Unsupervised Learning: Clustering
=================================

In this tutorial we take a look at how the descriptors can be used to perform a
common unsupervised learning task called *clustering*. In clustering we are
using an unlabeled dataset of input values -- in this case the feature vectors
that DScribe outputs -- to train a model that organizes these inputs into
meaningful groups/clusters.

Setup
-----
We will try to find structurally similar locations on top of an copper
FCC(111)-surface. To do this, we will first calculate a set of SOAP vectors on
top of the surface. To simplify things, we will only consider a single plane 1
Å above the topmost atoms. This set of feature vectors will be our dataset.

.. figure:: /_static/img/fcc111.png
   :alt: FCC(111) surface
   :align: center
   :width: 50%

   The used copper FCC(111) surface as viewed from above.

This dataset will be used as input for a clustering model. We will use one of
the most common and simplest models: k-means clustering. The goal is to use
this model to categorize all of the sampled sites into a fixed subset of
clusters.
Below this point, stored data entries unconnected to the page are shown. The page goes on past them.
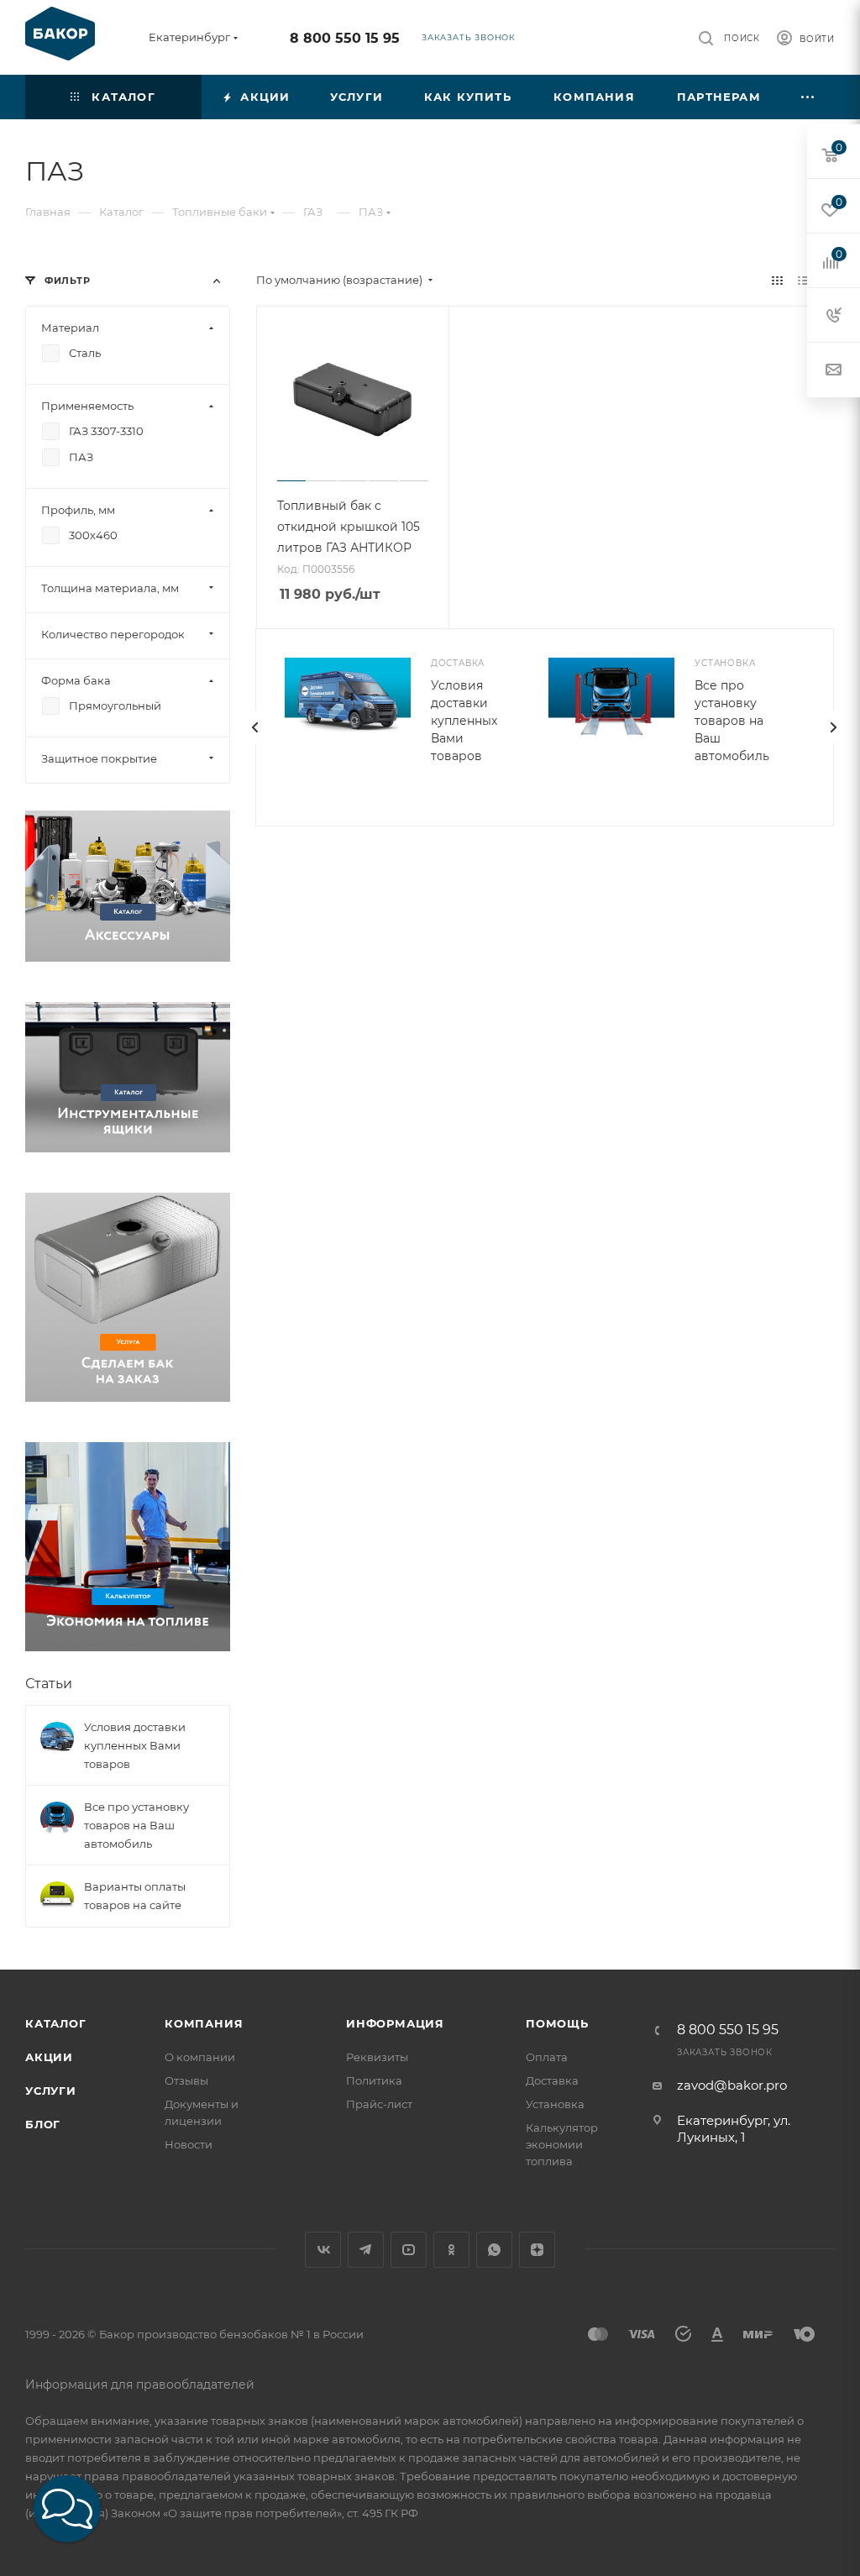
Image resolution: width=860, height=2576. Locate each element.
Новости (188, 2144)
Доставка (552, 2080)
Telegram (366, 2250)
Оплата (547, 2057)
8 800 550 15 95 (345, 38)
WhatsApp (494, 2250)
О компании (200, 2057)
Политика (374, 2080)
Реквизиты (377, 2057)
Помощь (557, 2023)
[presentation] (255, 727)
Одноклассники (451, 2250)
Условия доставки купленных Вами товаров (464, 720)
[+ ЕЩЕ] (808, 97)
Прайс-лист (379, 2104)
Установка (555, 2104)
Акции (49, 2057)
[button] (67, 2508)
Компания (204, 2023)
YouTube (409, 2250)
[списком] (803, 280)
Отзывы (186, 2080)
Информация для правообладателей (139, 2384)
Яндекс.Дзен (537, 2250)
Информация (395, 2023)
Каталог (56, 2023)
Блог (42, 2124)
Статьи (48, 1684)
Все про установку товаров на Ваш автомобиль (732, 720)
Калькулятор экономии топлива (562, 2144)
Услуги (50, 2090)
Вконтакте (323, 2250)
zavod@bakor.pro (732, 2085)
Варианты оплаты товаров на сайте (135, 1896)
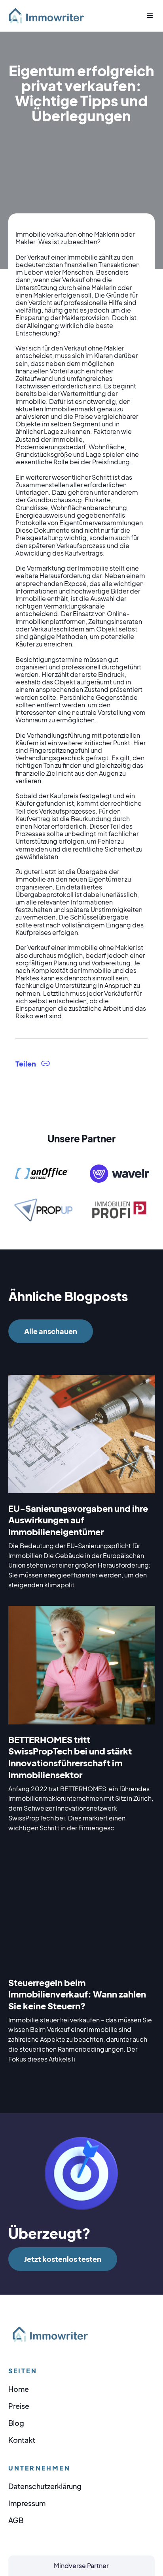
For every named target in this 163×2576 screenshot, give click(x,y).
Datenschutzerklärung (45, 2486)
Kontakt (21, 2439)
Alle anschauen (50, 1331)
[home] (49, 16)
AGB (15, 2520)
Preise (18, 2405)
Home (18, 2388)
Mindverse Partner (81, 2565)
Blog (16, 2422)
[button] (147, 16)
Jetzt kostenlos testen (62, 2258)
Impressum (26, 2503)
We will fix the number of clusters to ten, but this could be changed
or even determined dynamically if we used some other clustering algorithm.

As with all forms of unsupervised learning, we do not have the "correct"
answers that we could optimize our model againsts. There are certain `ways to
measure the clustering model performance
<https://en.wikipedia.org/wiki/Cluster_analysis#Evaluation_and_assessment>`_
even without correctly labeled data, but in this simple example we will simply
use a setup that provides a reasonable result in our opinion: this is
essentially biasing our model.

Dataset generation
------------------
The following script generates our training dataset:

.. literalinclude:: ../../../../examples/clustering/dataset.py
    :language: python

Training
--------
Let's load the dataset and fit our model:

.. literalinclude:: ../../../../examples/clustering/training.py
    :language: python
    :lines: 1-20

Analysis
--------
When the training is done (takes few seconds), we can visually examine the
clustering. Here we simply plot the sampled points and colour them based on the
cluster that was assigned by our model.

.. literalinclude:: ../../../../examples/clustering/training.py
   :start-at: # Visualize clusters in a plot
   :language: python
   :lines: 1-

The resulting clustering looks like this:

.. figure:: /_static/img/clustering.png
   :alt: Lennard-Jones energies
   :align: center
   :width: 90%

   The k-means clustering result.

We can see that our simple clustering setup is able to determine similar
regions in our sampling plane. Effectively we have reduced the plane into ten
different regions, from which we could select e.g. one representative point per
region for further sampling. This provides a powerful tool for pre-selecting
informative samples containing chemically and structurally dinstinct sites for
e.g. supervised training.